I have not decided whether Final Days Forum will participate in the mass of punditry online, so this is not a politically driven post. But the so-called emotional moment by Democratic presidential candidate Sen. Hillary Clinton yesterday, and her defense of it today on CNN, made me reflect.
Clinton says she was moved Monday by an apparent supporter who asked her how she was doing. Of course, tearing up publicly is not new. President George W. Bush, former President Bill Clinton and late President Ronald Reagan did it. Public expressions of emotion can be healing, when those expressions are honest and not manipulative.
More heartfelt moments like those displayed in rich films such as Mr. Smith Goes to Washington would be a welcome elixir right about now. Although the film's director, Frank Kapra, had his cheesy moments (as the trailer from The Internet Movie Database shows), a bit of Kapra might do America good.

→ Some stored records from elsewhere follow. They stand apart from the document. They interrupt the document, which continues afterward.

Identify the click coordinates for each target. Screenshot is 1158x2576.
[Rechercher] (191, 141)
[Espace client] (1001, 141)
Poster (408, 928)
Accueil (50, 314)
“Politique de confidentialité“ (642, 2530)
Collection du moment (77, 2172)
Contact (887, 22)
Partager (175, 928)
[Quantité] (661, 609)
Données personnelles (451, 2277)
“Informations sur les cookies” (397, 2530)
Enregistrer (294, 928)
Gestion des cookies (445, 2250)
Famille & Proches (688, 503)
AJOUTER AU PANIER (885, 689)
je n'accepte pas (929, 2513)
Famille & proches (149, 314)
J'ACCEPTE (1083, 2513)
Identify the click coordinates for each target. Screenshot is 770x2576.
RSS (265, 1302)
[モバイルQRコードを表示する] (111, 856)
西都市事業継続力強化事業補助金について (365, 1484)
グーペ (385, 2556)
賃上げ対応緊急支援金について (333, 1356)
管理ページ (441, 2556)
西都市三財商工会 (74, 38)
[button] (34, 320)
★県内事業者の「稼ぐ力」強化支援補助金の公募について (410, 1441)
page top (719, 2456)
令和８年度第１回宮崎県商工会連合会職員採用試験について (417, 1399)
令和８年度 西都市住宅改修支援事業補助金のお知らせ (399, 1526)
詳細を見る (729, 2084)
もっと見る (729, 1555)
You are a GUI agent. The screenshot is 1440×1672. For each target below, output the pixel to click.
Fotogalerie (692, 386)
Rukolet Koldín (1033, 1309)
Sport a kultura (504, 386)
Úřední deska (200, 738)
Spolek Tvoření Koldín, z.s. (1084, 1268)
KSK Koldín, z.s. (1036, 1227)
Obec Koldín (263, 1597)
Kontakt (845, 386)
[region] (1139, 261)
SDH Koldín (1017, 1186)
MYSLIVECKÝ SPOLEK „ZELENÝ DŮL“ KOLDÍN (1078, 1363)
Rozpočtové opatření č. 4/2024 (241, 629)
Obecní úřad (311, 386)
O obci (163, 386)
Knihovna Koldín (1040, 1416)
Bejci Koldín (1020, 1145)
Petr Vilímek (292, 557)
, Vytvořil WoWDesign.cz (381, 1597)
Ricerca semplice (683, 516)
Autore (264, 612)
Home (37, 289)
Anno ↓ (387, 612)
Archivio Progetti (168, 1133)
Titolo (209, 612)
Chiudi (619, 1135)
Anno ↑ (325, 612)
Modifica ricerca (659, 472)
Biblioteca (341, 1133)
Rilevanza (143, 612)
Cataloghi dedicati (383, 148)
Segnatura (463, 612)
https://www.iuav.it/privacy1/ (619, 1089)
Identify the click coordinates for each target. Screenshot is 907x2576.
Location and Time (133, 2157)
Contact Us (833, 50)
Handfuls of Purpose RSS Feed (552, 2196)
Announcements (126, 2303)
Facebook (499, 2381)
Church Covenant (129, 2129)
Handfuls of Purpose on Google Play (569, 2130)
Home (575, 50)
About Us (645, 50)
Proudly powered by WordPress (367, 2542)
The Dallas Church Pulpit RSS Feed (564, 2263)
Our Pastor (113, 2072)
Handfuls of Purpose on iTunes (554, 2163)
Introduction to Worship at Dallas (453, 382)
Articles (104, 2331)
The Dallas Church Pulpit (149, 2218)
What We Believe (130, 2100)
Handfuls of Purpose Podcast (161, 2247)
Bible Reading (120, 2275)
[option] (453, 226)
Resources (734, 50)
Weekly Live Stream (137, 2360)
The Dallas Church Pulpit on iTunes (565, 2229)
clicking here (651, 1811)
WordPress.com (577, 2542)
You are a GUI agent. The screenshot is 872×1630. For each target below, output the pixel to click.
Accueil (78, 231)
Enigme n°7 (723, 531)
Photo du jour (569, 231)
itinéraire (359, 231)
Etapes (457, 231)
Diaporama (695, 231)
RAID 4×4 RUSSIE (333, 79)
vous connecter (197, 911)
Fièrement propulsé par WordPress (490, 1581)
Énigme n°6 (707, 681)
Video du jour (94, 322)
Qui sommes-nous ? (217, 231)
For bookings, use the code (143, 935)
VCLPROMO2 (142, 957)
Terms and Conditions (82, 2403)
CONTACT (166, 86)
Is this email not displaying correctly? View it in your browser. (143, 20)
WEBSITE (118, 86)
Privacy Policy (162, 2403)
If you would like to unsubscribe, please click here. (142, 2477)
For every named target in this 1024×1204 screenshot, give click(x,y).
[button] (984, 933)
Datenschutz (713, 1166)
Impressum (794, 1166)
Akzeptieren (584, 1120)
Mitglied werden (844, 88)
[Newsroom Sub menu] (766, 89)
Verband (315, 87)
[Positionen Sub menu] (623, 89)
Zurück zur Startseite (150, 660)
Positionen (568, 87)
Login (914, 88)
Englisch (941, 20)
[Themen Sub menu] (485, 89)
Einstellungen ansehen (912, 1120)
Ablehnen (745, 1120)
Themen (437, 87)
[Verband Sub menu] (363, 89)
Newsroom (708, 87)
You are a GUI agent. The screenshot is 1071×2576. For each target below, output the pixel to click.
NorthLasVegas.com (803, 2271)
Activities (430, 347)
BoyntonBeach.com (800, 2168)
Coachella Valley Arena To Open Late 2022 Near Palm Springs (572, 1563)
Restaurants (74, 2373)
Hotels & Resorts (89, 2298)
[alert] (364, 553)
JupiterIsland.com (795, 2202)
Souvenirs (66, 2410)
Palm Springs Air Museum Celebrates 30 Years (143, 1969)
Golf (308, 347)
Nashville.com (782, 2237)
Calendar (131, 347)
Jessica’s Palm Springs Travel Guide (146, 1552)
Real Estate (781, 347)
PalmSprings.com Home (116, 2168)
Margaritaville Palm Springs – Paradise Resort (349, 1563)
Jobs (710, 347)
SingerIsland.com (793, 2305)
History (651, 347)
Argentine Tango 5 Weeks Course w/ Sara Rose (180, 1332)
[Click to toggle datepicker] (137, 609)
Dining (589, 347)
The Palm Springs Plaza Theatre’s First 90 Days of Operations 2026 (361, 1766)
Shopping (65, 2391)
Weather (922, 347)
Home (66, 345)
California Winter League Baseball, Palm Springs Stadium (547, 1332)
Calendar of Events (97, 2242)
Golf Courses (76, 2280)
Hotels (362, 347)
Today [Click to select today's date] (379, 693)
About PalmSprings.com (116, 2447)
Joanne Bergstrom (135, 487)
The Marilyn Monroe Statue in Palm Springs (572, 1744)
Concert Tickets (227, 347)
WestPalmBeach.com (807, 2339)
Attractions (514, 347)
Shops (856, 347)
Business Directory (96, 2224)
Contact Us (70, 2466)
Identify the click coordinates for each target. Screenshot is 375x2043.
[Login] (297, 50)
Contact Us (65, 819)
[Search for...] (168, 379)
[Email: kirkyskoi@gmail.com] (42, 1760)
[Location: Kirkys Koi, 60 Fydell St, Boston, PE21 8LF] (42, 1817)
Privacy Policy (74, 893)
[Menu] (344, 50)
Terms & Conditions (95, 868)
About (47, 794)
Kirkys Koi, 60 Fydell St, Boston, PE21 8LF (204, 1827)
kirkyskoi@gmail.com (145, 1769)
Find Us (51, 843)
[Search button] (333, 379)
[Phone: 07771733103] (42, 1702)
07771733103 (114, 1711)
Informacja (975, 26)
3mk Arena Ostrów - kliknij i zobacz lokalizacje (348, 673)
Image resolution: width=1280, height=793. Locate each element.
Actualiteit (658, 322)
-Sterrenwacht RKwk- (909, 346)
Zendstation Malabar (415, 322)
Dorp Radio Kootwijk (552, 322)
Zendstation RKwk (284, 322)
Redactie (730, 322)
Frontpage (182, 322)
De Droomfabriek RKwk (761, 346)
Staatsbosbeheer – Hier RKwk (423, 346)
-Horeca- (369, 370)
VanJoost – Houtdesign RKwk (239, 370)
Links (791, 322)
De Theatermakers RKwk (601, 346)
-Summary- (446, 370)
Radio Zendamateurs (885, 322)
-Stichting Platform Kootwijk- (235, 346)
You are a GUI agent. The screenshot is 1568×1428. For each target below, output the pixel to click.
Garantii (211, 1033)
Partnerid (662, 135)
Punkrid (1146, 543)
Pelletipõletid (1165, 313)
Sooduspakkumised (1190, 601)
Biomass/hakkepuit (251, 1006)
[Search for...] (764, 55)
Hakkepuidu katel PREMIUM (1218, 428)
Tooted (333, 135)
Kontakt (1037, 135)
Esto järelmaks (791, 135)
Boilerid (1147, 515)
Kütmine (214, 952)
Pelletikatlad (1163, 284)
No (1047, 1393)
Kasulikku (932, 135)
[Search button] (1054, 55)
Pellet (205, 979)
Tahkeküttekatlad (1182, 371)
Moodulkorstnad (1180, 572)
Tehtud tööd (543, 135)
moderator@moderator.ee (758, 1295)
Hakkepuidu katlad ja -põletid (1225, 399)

A more passionately civil and less calculatedly partisan discourse would be a balm for the republic.
The church could check its emotion-meter, too. The world has seen much of our tough-love politics, fierce denunciation of sexual sins and righteous grip on the literal message of the Bible. But when was the last time we made mega-headlines for publicly weeping over the poor, the homeless, the jobless, the uninsured, the chronically ill, the illiterate and the crime-ridden?
Tears may cleanse us of our cynicism.